One day, he broke: “He was so angry, and he kicked this bucket and smashed it,” Andrew says.
“He was so angry, I’ve never seen him like this before or since. And I thought, gee, are we even going to survive the bloody dogs?”
They were two people who had long ago found respite in animals. Pets can be emotionally anchoring; they seem immune to the world’s problems. But with Dice and Wee Dog still missing, that comfort, too, was disappearing.
ALDEN WILLIAMS/Stuff
Louisa Andrew.
In the middle of last year, everything changed.
Andrew and Funnell came to a realisation: They accepted the dogs were gone. At the same time, Covid-19 forced them to slow their relentless pace.
“Lockdown was a bit of a saviour, because we couldn’t do anything, so we had to get some rest,” Andrew says.
“And it saved the situation, really.”
Her dream was a turning point. At first, it had been troubling – but in retrospect, it let her accept the dogs were gone, and allow her to believe they would come back.
“We accepted the dogs were gone, and I think we had been fighting against that, and it was causing so much pain,” she says.
“Ever since then, we’ve been coming into this better and better space. We’re better equipped now for this than even before they went missing.”
After lockdown, they returned to their search, their mental health in excellent order.
Many of the billboards are gone – either blown over or vandalised – so they’re focussing on leaflet drops.
Before it was hacked, the Facebook page had accumulated more than 20,000 followers. They’ve started a new page, and hope to reclaim the old one. It already has more than 1000 followers.

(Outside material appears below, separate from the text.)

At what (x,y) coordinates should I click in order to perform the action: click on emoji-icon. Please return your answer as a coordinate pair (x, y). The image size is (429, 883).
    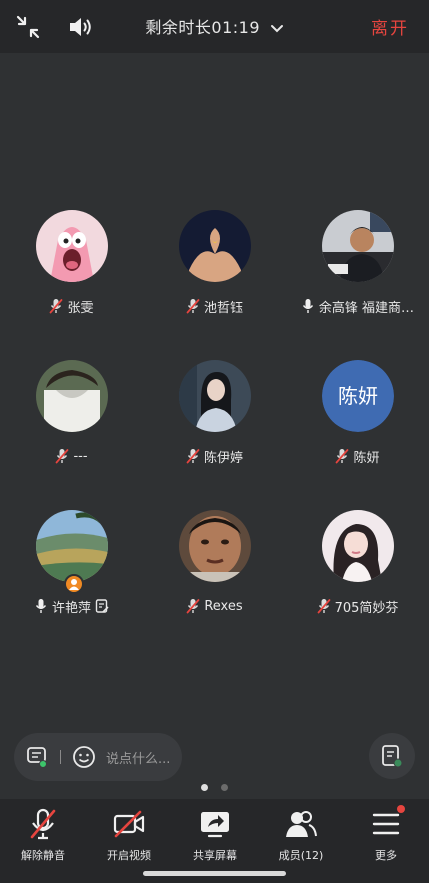
    Looking at the image, I should click on (84, 757).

Instead of dwelling in the darkness, they focus on the light. Both believe the dogs are still out there, and could be found at any time: “All it takes is one person,” Funnell says. Just one person to see a leaflet, or a sign, or a story in the media, and recognise the dogs.
Until then, they regularly fantasise about their reunion with Dice and Wee Dog.
Dice is older, fluffier, but the same gentle dog he was when he was a puppy. Wee Dog is as bouncy and playful as she was when she vanished. It’s like no time has passed at all.
If Dice and Wee Dog are found, the community they’d built would be dedicated to finding other dogs, a platform for those like themselves who never, ever let go.
“I’d have to be dead to give up,” Andrew says.
“I would quit on myself, I would quit on other things in my life, but when it comes to animals, I would never quit in a million years.
“We could go on forever, and that’s the growth for us. It’s amazing what these two dogs have brought about.”